What movie was that...?

12 September 2012

Tyrannosaur

directed by Paddy Considine

I was supremely bummed when Paddy Considine’s phenomenal film about a down and out friendship between a volatile fuckup and a quiet shop owner with demons of her own garnered no love from the dear old Academy, but it doesn’t change the fact that Tyrannosaur is a must see and one of the finest films of 2011. In fact, I realized after referencing it in my review of Justin Kurzel’s amazing Snowtown that I never reviewed it myself. For shame, BC! Anyway, aside from being confidently and excellently directed by Considine (who still makes me laugh audibly as the mustachioed Detective Andy Wainwright in Hot Fuzz), the film is shatteringly acted by both Peter Mullan and Olivia Colman. Mullan and Colman share a strained yet sincere chemistry with one another that rings truer than any flowery romcom Hollywood can regurgitate onto the silver screen. I know that many of you may diverge from my view with regard to this, but I always find film relationships like this much more affecting and much more believable than all the Noahs and Allies Hollywood can cook up, a sentiment that has found me on the defending end of such statements as “Natural Born Killers is one of the best love stories of our generation,” or “of course Richie and Margot Tenenbaum can love one another!” At the risk of that last statement sounding a bit too Cassavetian- weird, BC. You just referenced The Notebook and pseudo-incest.
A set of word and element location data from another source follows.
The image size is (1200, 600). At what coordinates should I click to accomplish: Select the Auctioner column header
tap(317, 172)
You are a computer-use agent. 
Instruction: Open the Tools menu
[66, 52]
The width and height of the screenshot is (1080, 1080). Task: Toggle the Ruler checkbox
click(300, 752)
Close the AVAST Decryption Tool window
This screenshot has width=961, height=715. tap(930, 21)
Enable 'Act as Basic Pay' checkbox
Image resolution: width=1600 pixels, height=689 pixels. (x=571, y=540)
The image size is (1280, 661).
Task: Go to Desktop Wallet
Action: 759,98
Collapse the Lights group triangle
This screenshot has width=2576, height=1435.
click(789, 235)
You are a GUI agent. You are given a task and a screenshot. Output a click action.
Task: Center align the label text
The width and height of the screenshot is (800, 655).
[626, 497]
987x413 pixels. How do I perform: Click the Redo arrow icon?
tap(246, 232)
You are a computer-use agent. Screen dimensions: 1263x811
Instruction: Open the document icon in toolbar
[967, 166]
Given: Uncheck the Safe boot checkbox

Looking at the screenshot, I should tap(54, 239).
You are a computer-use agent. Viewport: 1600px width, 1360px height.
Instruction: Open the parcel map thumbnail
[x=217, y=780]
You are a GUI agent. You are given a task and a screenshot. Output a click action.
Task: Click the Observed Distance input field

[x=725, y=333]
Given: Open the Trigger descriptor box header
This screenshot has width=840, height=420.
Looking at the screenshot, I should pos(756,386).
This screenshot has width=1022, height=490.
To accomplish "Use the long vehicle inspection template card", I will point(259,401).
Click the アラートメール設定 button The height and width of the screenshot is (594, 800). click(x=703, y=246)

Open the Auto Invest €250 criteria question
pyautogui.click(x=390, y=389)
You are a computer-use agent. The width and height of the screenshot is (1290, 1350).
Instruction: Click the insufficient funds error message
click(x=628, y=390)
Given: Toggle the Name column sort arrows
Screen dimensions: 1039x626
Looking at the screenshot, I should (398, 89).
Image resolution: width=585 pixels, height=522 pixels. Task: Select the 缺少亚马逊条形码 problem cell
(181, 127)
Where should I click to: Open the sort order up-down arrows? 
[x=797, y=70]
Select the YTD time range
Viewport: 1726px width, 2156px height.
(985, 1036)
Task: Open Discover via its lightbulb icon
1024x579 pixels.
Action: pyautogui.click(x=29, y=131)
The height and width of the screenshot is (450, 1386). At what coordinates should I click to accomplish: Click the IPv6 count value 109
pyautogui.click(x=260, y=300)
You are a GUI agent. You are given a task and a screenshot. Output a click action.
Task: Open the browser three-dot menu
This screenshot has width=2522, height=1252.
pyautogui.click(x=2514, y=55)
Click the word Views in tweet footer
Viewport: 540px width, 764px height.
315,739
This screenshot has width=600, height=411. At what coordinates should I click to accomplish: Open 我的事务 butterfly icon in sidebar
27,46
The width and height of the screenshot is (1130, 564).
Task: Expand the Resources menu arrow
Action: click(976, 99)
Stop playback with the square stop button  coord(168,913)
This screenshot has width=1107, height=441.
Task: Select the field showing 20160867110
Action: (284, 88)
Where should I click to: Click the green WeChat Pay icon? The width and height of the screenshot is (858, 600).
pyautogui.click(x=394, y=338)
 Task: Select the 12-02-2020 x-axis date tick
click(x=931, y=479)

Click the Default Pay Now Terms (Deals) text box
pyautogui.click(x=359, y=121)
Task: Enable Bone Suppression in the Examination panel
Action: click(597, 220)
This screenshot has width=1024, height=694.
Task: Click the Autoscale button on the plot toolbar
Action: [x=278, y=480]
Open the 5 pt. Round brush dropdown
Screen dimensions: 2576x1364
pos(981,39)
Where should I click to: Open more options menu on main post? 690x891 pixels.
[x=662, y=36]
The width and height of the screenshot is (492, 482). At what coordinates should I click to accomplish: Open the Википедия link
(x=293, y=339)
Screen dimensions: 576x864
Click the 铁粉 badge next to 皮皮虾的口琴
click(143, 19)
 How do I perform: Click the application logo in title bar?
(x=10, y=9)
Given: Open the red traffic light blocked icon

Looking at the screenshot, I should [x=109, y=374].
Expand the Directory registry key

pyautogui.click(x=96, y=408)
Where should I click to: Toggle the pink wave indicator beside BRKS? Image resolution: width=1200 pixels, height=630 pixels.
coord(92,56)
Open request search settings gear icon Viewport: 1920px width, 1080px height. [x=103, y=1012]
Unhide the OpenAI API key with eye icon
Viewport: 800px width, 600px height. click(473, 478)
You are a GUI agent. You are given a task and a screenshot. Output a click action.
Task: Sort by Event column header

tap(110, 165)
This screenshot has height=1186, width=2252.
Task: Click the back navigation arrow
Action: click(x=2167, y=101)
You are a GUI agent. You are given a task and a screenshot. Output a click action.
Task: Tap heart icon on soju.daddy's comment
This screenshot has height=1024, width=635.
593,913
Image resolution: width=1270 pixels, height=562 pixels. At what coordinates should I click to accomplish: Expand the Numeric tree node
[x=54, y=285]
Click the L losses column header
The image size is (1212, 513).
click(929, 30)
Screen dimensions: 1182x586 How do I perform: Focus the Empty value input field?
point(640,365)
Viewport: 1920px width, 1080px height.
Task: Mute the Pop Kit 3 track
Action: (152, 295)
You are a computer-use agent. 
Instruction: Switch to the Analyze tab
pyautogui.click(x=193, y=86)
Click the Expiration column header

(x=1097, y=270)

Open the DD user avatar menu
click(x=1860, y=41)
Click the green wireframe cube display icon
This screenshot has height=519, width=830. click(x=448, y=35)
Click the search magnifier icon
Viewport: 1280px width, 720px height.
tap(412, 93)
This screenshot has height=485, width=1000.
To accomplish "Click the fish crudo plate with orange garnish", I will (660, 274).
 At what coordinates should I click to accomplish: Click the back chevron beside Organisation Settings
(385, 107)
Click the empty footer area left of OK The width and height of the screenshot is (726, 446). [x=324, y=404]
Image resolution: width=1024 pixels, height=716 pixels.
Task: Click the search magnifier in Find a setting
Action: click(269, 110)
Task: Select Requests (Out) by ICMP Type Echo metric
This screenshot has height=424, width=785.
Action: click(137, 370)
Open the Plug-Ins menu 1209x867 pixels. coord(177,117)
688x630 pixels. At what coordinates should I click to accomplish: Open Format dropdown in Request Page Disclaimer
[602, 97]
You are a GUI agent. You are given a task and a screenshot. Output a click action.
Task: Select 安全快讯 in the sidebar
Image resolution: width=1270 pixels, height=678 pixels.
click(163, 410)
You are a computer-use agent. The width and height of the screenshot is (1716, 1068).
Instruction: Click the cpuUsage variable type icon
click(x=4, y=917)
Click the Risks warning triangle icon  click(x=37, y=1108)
To which Nick Cassavetes blunder are you referring? (Touché, good reader)- thusly I shall return to the point: relationships and romance like the one found in films like Tyrannosaur speak to me in more profound ways than the more generic, traditionally desired type. And Mullan’s talent is staggering as he explodes and implodes as Joe, a full time loser with a miniscule fuse. It is only through the quiet, timid efforts of the equally damaged Hannah (a superbly heart breaking Olivia Colman) that the two begin to find something that resembles hopefulness. The film tips over the edge in Bellflower-esque fashion at times, but the sum of its parts is a tough yet wonderful film, a definite contender on anyone’s “must see” lists.